Maksim Kabakou - Fotolia

Security Think Tank: Containment should be top priority in cyber breaches

Why is reducing cyber attacker dwell time important, and how should this be tackled?

There are three main periods in the incident response lifecycle. The first is dwell time, which is the time from compromise to detection. Second is containment, to prevent attacker activity and re-entry to the system. Finally, the remediation phase addresses updates to the network to remove vulnerabilities and strengthen security against future similar attacks.

From an attacker’s perspective, a typical attack starts with the initial compromise, followed by the attacker establishing a foothold by downloading malware, escalating privileges and then exploring the network. Up to this point, the attacker is probably limited to a single machine and has not been able to exfiltrate data.

Their next steps, however, will be to move laterally and establish persistence by installing different malware on a small number of other machines. This keeps their risk of detection low, while providing means of re-entering the network should the initial compromise be detected. The attacker is now established in the system and will start to execute their mission.

Two things are clear from this. First, it is much easier to contain and remove the attacker before they start moving laterally. Once an attacker has infected several other machines with disparate malware, they are far more difficult to remove.

If you do detect one of the infected machines and remove the malware, they will recognise this and simply place more malware on other machines to maintain persistence. When you are at this stage, your incident response team will need to identify all the infected machines without the attacker knowing and then simultaneously clean them all – or else end up playing “whack-a-mole” each time they pop up.

Second, data exfiltration, or other damaging activity, is only likely to start after persistence is established. It is therefore much simpler to contain the attack before the lateral movement phase.

So how can this be tackled? Assuming the initial attack has got through your defences, there is little evidence of the attack at this stage, and it will be confined to the initial endpoint and the command and control channel back to the attacker.

Command and control can be detected using network monitoring, based on analytics use cases, anomaly detection, or another specialised appliance. Endpoint activity, such as privilege escalation, network scanning and attempted lateral movement, may be detected using indicators of compromise (IOCs), antivirus heuristics and analytic use cases of endpoint events.

However, in most cases, this indicates – rather than confirms – a compromise, so it will be down to your operational team to respond to these alerts and interpret the results. This is particularly important given their time to react will be critical, but these skills are in short supply and cannot be fully replaced by technology.

Skilled staff are essential to identify attacks quickly and not put them down as false positives. It is also critical to mobilise your incident response plan once the clock is ticking, so you need to have a tested plan in place.

Finally, while I have assumed the attacker has successfully avoided any static defences, there are things you can do to make the attacker’s life more difficult and buy more time. Firstly, privilege escalation normally results in the attacker acquiring the admin password for the endpoint.

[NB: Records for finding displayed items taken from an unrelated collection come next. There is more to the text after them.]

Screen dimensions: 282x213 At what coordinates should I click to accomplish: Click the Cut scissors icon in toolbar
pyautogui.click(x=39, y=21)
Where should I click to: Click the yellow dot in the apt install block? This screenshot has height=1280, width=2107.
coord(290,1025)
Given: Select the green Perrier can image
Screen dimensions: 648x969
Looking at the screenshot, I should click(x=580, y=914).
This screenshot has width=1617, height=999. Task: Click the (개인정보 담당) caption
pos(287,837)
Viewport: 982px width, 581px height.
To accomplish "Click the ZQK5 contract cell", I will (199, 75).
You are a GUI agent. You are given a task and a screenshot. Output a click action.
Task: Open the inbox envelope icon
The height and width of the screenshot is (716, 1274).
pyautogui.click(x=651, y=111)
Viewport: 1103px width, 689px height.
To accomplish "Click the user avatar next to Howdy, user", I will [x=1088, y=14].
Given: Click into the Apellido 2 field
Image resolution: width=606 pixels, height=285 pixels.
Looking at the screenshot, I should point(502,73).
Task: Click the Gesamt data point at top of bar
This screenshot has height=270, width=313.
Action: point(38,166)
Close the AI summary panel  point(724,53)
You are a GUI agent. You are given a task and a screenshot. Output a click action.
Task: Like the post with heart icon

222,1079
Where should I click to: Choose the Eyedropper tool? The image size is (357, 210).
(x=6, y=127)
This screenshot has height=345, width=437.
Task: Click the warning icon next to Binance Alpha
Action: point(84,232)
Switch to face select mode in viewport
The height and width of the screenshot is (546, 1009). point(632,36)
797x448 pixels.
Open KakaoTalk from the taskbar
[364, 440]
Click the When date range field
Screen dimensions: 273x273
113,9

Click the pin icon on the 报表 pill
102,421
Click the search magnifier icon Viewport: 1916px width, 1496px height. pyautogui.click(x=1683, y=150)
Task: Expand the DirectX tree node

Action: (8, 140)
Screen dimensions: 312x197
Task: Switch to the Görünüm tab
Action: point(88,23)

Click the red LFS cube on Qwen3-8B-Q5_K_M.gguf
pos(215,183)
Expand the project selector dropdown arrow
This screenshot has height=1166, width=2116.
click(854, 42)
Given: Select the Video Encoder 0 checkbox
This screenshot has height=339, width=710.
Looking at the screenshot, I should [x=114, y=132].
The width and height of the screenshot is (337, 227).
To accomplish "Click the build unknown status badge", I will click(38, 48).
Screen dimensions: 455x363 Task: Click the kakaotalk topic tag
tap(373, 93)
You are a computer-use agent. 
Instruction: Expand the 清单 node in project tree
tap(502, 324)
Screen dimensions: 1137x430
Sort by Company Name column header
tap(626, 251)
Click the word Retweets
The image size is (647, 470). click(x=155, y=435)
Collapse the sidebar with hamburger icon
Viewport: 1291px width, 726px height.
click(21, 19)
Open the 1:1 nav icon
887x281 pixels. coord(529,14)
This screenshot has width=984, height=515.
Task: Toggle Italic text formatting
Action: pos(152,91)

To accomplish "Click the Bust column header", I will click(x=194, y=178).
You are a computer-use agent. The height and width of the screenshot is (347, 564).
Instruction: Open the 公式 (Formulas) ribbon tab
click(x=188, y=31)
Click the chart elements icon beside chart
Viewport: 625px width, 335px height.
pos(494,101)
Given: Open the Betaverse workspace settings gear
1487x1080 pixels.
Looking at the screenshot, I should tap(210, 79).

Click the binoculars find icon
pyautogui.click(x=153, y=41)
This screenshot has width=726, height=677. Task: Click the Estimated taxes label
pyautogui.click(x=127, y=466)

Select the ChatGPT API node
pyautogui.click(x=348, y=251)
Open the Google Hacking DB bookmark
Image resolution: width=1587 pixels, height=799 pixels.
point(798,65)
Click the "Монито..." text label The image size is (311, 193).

In many organisations, this is the same for every endpoint, facilitating lateral movement. Making passwords unique for each endpoint and allowing remote login only from designated management servers – possibly aided by password managers – will slow the attackers down. Also, there is no need in most systems for one host to connect to another.

This can easily be blocked using host firewalls to hamper lateral movement. These measures are largely a configuration of tools you will already have, and will have little or no impact on the operation of most networks, but will slow an attacker down and can generate alerts, buying more time and providing more evidence.